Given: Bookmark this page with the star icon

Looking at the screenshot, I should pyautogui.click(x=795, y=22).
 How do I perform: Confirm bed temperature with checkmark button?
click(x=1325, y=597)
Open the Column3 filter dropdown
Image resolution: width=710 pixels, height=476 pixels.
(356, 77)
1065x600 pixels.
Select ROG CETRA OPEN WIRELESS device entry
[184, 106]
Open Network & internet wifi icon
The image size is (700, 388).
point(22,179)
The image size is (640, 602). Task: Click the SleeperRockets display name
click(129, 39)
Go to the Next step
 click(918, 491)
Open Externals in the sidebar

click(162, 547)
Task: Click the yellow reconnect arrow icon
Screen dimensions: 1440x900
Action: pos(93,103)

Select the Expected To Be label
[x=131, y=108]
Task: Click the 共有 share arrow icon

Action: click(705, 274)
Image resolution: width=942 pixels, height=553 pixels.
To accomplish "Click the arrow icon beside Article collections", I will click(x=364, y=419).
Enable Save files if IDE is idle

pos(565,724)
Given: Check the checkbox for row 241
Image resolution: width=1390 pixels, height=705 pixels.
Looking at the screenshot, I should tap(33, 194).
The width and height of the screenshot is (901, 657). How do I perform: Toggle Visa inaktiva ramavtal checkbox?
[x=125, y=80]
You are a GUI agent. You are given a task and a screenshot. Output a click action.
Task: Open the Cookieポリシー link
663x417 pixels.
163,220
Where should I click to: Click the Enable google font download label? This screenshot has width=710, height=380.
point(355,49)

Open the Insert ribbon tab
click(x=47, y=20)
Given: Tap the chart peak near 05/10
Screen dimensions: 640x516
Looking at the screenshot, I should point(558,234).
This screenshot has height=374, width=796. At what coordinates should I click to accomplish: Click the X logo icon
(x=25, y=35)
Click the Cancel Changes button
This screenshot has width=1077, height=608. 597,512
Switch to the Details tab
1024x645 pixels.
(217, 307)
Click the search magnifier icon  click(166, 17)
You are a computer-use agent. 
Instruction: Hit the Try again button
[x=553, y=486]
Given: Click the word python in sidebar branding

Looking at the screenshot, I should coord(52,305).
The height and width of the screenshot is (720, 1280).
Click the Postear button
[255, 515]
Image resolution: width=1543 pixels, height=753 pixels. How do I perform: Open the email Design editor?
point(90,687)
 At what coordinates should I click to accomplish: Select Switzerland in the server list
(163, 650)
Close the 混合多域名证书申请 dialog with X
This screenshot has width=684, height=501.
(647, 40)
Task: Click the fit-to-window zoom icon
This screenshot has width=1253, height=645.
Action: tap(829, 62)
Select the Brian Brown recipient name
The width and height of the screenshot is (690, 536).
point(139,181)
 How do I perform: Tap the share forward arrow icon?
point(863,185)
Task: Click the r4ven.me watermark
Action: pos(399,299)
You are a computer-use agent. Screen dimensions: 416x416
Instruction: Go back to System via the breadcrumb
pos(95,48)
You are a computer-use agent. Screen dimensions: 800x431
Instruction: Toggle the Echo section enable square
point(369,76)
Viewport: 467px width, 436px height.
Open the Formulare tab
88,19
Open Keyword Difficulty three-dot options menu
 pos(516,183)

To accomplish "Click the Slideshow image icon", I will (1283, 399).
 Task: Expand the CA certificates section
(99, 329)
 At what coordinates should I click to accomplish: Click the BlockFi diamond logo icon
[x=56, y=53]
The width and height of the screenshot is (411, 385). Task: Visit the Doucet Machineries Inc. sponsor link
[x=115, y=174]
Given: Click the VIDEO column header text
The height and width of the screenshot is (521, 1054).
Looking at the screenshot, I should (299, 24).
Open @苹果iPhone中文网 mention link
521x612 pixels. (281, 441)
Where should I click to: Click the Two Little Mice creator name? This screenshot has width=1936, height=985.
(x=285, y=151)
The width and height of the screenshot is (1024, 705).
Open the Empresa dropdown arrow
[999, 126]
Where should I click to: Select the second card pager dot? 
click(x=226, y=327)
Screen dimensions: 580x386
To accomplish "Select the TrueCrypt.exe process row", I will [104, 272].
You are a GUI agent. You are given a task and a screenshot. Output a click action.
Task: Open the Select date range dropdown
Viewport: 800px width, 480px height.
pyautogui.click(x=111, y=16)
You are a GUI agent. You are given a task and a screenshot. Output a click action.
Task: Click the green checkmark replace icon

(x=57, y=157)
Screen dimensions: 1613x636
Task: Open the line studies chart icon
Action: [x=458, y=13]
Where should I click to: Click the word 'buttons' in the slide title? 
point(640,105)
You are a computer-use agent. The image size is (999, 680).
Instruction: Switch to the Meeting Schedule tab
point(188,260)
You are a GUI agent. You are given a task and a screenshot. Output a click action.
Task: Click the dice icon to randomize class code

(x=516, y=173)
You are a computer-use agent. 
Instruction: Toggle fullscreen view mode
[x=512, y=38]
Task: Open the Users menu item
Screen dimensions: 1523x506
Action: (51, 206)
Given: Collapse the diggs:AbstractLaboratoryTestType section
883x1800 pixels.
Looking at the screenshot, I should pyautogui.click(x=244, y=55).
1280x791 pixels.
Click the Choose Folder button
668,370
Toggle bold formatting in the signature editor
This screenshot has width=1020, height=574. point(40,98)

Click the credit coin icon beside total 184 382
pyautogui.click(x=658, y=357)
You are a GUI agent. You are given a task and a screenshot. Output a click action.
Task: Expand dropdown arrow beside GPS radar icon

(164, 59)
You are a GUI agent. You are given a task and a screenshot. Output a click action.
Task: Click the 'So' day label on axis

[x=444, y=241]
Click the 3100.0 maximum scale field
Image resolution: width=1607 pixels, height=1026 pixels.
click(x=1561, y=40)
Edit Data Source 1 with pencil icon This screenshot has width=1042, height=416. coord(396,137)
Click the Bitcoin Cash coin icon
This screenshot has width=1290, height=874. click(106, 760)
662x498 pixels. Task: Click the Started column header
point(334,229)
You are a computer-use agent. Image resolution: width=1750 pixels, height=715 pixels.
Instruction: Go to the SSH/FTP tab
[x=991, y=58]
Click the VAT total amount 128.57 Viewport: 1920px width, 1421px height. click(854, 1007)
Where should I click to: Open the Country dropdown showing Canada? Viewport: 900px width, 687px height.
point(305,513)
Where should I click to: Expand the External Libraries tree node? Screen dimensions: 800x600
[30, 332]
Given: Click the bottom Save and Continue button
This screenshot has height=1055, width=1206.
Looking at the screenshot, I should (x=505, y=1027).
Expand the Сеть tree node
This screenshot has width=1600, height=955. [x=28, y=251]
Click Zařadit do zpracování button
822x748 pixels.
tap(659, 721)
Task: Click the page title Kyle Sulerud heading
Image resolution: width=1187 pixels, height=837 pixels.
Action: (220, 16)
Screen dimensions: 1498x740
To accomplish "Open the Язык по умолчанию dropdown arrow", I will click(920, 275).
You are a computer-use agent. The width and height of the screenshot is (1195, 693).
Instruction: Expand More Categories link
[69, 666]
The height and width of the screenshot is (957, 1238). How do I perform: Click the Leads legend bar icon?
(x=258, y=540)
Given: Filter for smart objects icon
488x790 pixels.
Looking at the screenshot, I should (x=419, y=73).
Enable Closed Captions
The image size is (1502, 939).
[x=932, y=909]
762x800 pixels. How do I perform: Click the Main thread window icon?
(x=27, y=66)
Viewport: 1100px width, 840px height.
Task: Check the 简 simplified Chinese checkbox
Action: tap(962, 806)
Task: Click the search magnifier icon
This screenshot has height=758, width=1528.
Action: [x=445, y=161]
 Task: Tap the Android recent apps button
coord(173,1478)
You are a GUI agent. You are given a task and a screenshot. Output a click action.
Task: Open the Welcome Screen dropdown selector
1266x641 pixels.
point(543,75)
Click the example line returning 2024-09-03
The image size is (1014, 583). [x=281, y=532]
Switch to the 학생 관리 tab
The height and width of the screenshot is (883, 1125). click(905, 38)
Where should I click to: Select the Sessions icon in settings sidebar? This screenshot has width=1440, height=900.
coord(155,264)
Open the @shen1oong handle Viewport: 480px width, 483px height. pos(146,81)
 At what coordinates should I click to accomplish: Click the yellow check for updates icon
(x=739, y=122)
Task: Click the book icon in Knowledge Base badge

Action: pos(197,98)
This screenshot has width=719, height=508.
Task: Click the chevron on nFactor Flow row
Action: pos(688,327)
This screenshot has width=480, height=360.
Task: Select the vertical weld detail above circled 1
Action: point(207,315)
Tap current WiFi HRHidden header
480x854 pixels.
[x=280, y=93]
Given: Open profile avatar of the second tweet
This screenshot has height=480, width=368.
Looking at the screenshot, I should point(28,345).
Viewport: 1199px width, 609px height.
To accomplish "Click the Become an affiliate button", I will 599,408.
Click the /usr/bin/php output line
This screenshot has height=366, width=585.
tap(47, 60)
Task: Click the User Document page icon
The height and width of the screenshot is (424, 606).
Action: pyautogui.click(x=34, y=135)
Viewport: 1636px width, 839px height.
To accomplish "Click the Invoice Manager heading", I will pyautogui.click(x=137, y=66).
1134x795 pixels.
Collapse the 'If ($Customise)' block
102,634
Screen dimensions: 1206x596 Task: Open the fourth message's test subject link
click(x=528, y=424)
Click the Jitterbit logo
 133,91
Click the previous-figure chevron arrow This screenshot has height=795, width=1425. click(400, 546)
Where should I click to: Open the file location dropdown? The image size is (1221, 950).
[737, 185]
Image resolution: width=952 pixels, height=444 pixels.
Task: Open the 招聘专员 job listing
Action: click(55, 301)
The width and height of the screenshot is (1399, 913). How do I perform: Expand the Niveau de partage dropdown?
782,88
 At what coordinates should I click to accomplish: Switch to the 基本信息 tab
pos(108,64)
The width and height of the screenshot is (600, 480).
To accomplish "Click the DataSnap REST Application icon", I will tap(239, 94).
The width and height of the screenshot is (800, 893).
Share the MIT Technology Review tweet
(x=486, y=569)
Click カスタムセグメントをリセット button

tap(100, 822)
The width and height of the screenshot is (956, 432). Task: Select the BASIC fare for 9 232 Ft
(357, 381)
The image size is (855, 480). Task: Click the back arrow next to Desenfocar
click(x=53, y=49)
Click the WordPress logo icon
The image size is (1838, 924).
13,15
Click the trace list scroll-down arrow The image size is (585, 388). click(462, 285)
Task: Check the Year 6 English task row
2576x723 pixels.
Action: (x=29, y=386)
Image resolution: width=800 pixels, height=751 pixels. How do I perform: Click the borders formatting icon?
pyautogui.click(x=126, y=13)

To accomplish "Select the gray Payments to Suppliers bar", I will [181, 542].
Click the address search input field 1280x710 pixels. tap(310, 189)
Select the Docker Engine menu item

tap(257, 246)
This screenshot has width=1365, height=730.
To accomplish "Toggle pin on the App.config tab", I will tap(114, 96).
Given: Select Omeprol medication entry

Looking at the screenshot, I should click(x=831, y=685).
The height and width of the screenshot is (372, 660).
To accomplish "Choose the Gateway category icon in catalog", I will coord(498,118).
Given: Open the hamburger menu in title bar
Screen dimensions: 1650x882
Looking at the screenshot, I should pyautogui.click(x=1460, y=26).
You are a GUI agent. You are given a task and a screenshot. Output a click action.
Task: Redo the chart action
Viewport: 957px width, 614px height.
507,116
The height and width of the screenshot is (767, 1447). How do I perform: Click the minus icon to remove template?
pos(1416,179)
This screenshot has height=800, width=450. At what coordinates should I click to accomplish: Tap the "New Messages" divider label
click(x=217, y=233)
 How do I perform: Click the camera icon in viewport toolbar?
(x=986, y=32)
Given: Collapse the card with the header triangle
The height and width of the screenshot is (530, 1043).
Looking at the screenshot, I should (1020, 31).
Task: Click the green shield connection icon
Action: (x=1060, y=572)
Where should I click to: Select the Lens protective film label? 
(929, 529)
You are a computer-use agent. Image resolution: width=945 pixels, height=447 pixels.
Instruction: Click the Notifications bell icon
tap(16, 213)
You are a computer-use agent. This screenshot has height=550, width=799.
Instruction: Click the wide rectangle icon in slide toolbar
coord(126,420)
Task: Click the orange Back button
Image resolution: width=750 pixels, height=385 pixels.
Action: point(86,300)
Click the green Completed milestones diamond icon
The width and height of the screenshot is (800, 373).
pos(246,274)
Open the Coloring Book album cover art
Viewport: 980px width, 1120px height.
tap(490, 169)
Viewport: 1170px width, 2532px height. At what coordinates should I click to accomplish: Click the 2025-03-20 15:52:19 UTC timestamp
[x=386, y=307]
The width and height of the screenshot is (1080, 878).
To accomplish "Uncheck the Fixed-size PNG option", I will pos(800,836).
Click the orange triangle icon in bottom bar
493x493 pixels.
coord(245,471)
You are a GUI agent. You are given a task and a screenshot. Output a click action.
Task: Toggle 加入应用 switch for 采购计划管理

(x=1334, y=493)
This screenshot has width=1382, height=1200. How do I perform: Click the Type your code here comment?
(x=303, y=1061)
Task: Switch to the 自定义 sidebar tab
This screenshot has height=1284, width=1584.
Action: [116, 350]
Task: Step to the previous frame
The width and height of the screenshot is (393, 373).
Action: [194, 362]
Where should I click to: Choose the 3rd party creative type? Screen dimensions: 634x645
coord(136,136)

> About this exercise
The answer must be the number of lines in the records where the string "field" is found, stated alone.

> Answer for the task
2